La raison du plus fort

Sera-t-elle toujours la meilleure ? Le magazine d’information de M6, Capital, révèle que la multinationale américaine Amazon, détruit des millions de produits invendus tout à fait utilisables, organisant ainsi un gaspillage à grande échelle extrêmement choquant. Cette gabegie s’étend des couches pour bébés, qui font cruellement défaut à certaines familles pour lesquelles les associations humanitaires organisent des collectes, jusqu’à des produits de luxe comme des téléviseurs. En cause le système de la plateforme Market place, où les entreprises tierces entreposent leurs produits en vue de leur expédition, et devraient théoriquement les récupérer en cas de non-vente.

La logique économique pure et dure conduit à la destruction de ces stocks, compte tenu des coûts de transport et de stockage. Cela rappelle fâcheusement les pratiques de la grande distribution sur les denrées alimentaires. Jusqu’à il y a peu, non seulement les produits proches de la date de péremption devaient être jetés, mais très souvent ils étaient dénaturés de manière à devenir impropres à la consommation alors qu’ils étaient parfaitement sains. La raison invoquée en était le risque sanitaire d’intoxication alimentaire, mais la réalité c’était le principe de non-concurrence que le magasin se serait faite à lui-même. Comme pour les consommables, la législation française devrait évoluer pour contraindre Amazon, et les autres, à s’organiser pour valoriser ces invendus, par exemple en les donnant à des associations.

Car, au fond, cette pratique n’est pas très éloignée de celle des camelots de mon enfance, qui vendaient de la vaisselle ou du linge sur la place publique dans les marchés. Les tissus étaient volontairement souillés pour justifier les prix outrageusement bradés, selon le bonimenteur, pour déclencher un réflexe d’achat. Mais le plus efficace, c’était la menace de casser la vaisselle si elle ne trouvait pas preneur. Le camelot n’hésitait pas à sacrifier quelques assiettes, provoquant les cris horrifiés de la foule, outrée de ce sacrilège, jusqu’à ce qu’un « baron » sorte le gros billet pour acquérir le premier service à prix « cassé » et entraîne avec lui quelques gogos. Il ne faut pas oublier que si Amazon peut pratiquer des tarifs aussi attractifs, allant jusqu’à « offrir » le port, même quand il dépasse la valeur du produit proprement dit, c’est parce qu’il se paie sur la bête, en ne versant que peu ou pas d’impôts aux pays dans lesquels il exerce son activité.
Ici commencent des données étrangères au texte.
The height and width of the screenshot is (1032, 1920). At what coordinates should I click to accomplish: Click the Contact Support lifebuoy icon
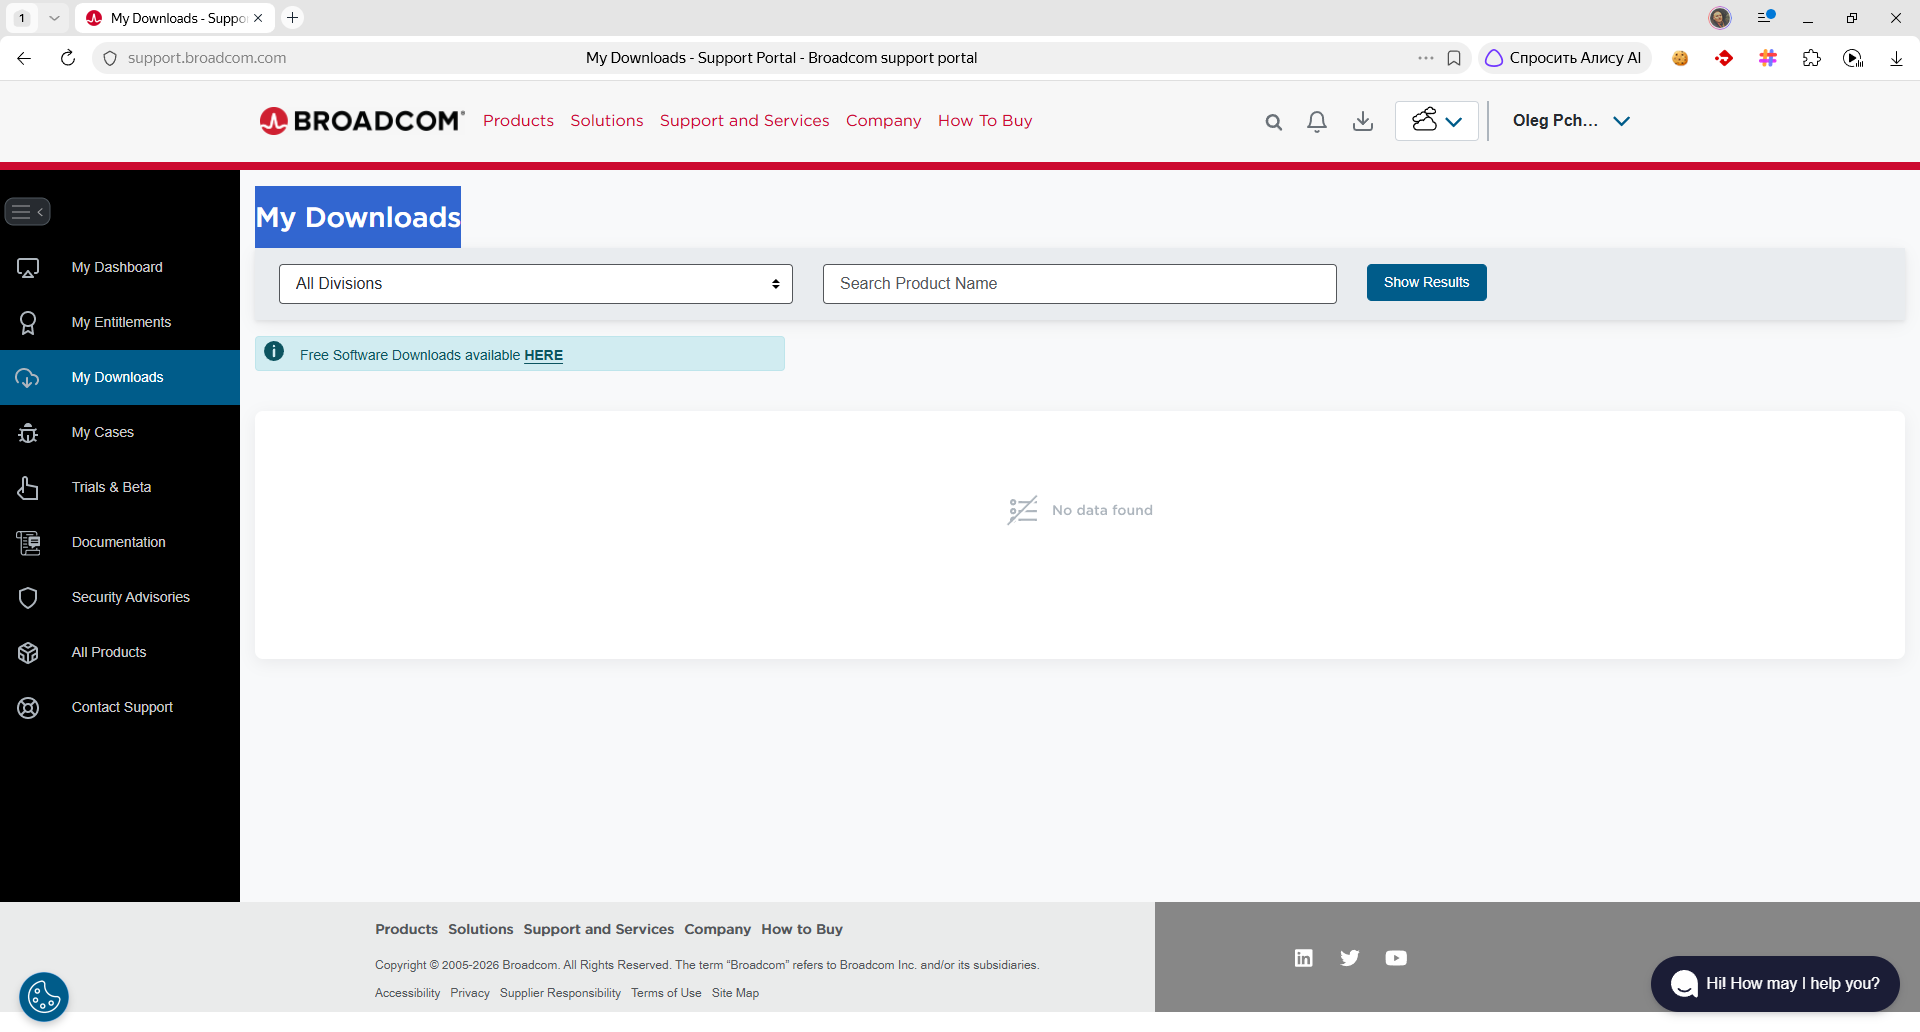(28, 707)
Sur plus de 21 milliards d’euros de chiffre d’affaires réalisés en Europe, Amazon ne déclarait en 2016 que 60 millions de bénéfice sur lesquels il payait un peu plus de 16 millions d’impôts, une misère. Tant que les états européens se feront concurrence fiscalement, ils seront démunis devant les grands groupes issus de l’économie numérique. Un bien mauvais calcul à court terme, qui profite aux multinationales.